● **EXERCISE GOAL**
Every entry below needs to be repeated exactly as written.

──────── TASK DATA ────────

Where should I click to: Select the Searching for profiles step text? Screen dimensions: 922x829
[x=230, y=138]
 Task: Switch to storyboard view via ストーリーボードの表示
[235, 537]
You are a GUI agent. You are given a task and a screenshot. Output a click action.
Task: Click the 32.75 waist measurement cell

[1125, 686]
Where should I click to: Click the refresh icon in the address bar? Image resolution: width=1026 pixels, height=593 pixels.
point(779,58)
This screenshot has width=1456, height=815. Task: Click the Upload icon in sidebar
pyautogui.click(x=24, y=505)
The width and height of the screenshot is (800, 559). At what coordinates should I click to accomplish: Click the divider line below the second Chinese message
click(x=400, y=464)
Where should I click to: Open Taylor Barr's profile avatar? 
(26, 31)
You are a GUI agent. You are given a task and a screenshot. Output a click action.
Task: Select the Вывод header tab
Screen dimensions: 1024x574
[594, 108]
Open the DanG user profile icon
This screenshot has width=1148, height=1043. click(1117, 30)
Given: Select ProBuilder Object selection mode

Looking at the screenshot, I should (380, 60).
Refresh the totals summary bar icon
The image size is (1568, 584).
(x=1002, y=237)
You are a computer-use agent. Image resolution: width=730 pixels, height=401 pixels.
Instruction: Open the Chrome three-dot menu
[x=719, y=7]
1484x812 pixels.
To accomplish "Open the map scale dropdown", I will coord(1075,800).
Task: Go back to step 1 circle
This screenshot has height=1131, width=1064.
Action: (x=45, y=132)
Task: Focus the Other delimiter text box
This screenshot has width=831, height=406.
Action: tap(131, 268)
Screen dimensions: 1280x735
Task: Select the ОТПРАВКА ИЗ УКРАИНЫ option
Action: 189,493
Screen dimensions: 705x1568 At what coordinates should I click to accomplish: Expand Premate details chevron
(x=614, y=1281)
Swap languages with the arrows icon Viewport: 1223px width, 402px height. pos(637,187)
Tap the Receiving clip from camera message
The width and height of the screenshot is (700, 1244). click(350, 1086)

────────

● **FINAL ANSWER**
Where should I click to: Select the Searching for profiles step text? Screen dimensions: 922x829
[x=230, y=138]
 Task: Switch to storyboard view via ストーリーボードの表示
[235, 537]
You are a GUI agent. You are given a task and a screenshot. Output a click action.
Task: Click the 32.75 waist measurement cell

[1125, 686]
Where should I click to: Click the refresh icon in the address bar? Image resolution: width=1026 pixels, height=593 pixels.
point(779,58)
This screenshot has width=1456, height=815. Task: Click the Upload icon in sidebar
pyautogui.click(x=24, y=505)
The width and height of the screenshot is (800, 559). At what coordinates should I click to accomplish: Click the divider line below the second Chinese message
click(x=400, y=464)
Where should I click to: Open Taylor Barr's profile avatar? 
(26, 31)
You are a GUI agent. You are given a task and a screenshot. Output a click action.
Task: Select the Вывод header tab
Screen dimensions: 1024x574
[594, 108]
Open the DanG user profile icon
This screenshot has width=1148, height=1043. click(1117, 30)
Given: Select ProBuilder Object selection mode

Looking at the screenshot, I should (380, 60).
Refresh the totals summary bar icon
The image size is (1568, 584).
(x=1002, y=237)
You are a computer-use agent. Image resolution: width=730 pixels, height=401 pixels.
Instruction: Open the Chrome three-dot menu
[x=719, y=7]
1484x812 pixels.
To accomplish "Open the map scale dropdown", I will coord(1075,800).
Task: Go back to step 1 circle
This screenshot has height=1131, width=1064.
Action: (x=45, y=132)
Task: Focus the Other delimiter text box
This screenshot has width=831, height=406.
Action: tap(131, 268)
Screen dimensions: 1280x735
Task: Select the ОТПРАВКА ИЗ УКРАИНЫ option
Action: 189,493
Screen dimensions: 705x1568 At what coordinates should I click to accomplish: Expand Premate details chevron
(x=614, y=1281)
Swap languages with the arrows icon Viewport: 1223px width, 402px height. pos(637,187)
Tap the Receiving clip from camera message
The width and height of the screenshot is (700, 1244). click(350, 1086)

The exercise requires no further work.